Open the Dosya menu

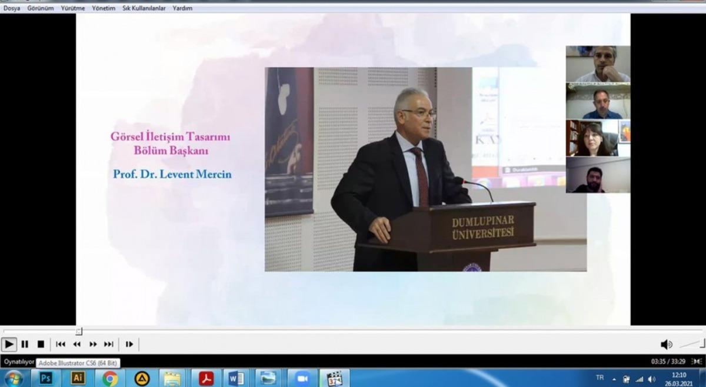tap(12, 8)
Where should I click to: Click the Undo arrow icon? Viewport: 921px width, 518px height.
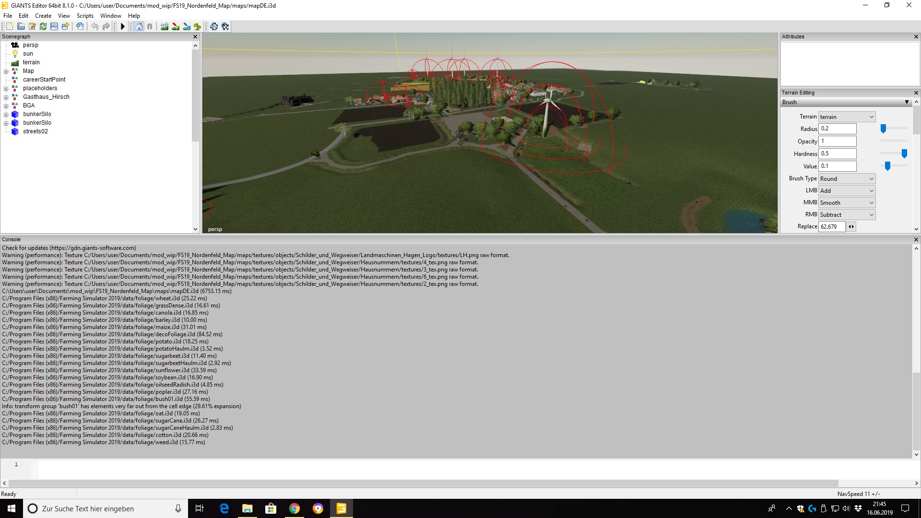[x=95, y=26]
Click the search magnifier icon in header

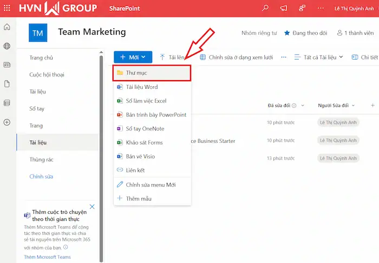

...

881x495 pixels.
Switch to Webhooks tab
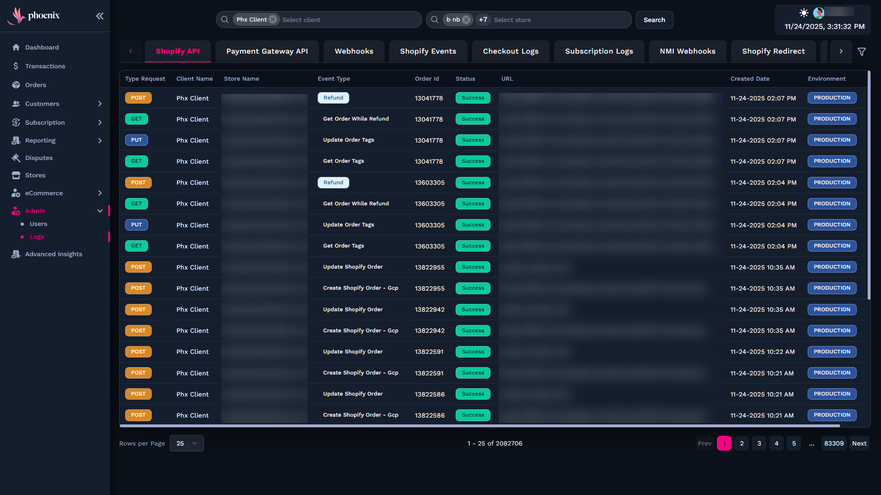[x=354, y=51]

---

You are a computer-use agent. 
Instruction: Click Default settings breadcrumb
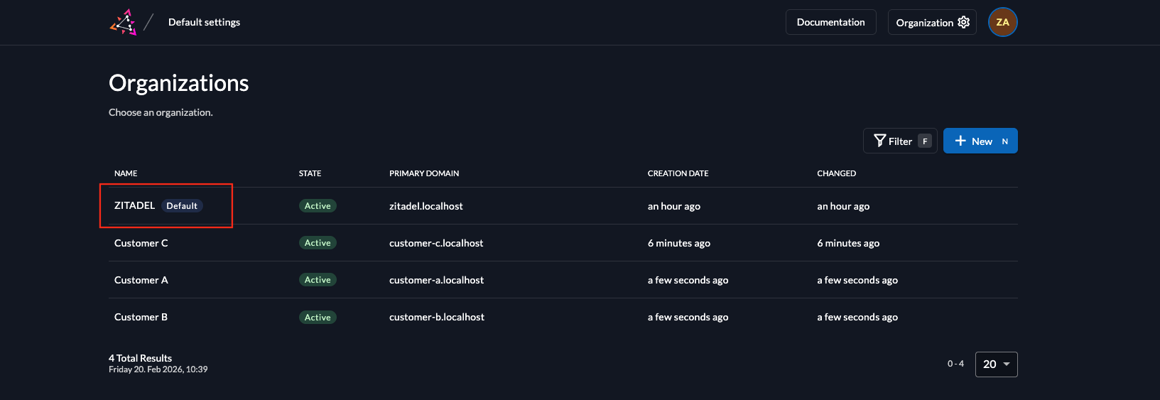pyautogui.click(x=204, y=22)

__REQUIRED TASK__
Output the lines of the data starting at the line containing "Where should I" and ending at the line containing "Click the search magnifier icon in header", reproduced verbatim, with the pictures left out.

__EXERCISE OUTPUT__
Where should I click to: Click the Undo arrow icon? Viewport: 921px width, 518px height.
[x=95, y=26]
Click the search magnifier icon in header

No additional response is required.